Abstract
Background:
Physical therapy (PT) is a readily utilized treatment for individuals presenting with dysfunction after concussion. The American Physical Therapy Association (APTA) developed evidence-based clinical practice guidelines (CPG) for physical therapy management after concussion. While the CPG was published nearly five years ago, routine PT management for concussed youth has not subsequently been described.

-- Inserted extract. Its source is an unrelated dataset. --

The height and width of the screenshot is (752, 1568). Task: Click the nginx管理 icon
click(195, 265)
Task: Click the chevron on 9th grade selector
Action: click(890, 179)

The purpose of this retrospective study was to characterize interventions performed by physical therapists trained in evaluating and treating children and adolescents after concussion.
Hypothesis:
Our hypothesis was that PT interventions would be similar across trained and competent clinicians.
Methods:
Retrospective data was pulled from medical records of individuals who sought PT services at outpatient, orthopedic clinics of a large metropolitan children’s hospital for concussion-related dysfunction between January 2023 and December 2023. Data was collected from discrete documentation fields, where therapists indicated minutes within each session spent on the following focus areas: pre-functional/preparatory, sitting, standing, transitions/transfers, wheelchair mobility, gait, fitness/health/recreational management, gross motor development, pain/effusion, formal assessment and other. Therapists further detailed these interventions into 13 intervention types: assessment, education/training, neuromuscular, musculoskeletal, modalities, adaptive equipment, cast/orthoses/prosthetics/supports, equipment, assistive technology, cardiopulmonary, and integumentary, visual and other. Descriptive statistics were reported.
Results:
Table 1 outlines demographic data for 144 individuals receiving PT services for concussion in 2023. A total of 610 sessions were performed. The majority of treatment minutes (81.1%) was categorized within the pre-functional/preparatory focus area, followed by fitness/health/recreational management and formal assessment at 6.8% and 6.4%, respectively (Table 2). Education/training was the most frequent intervention type selected at 97.9%, followed by musculoskeletal and equipment at 89.7% and 83.9% respectively (Table 3).
Conclusion:
Demographics of our sample were similar to that represented in the literature. In accordance with our hypothesis, similarities in selected focus areas and intervention types were demonstrated. The intervention type Education/Training was addressed in nearly all treatment sessions, which aligns with a recommendation from the APTA CPG based on moderate to strong evidence supporting its efficacy. The focus area of fitness, health, and recreational management was rarely addressed, despite progressive aerobic training being supported by strong evidence and recommended within the CPG. Results should be interpreted cautiously; larger sample sizes are needed, and further research is indicated to explore utilization of progressive aerobic training and return-to-play protocols after concussion.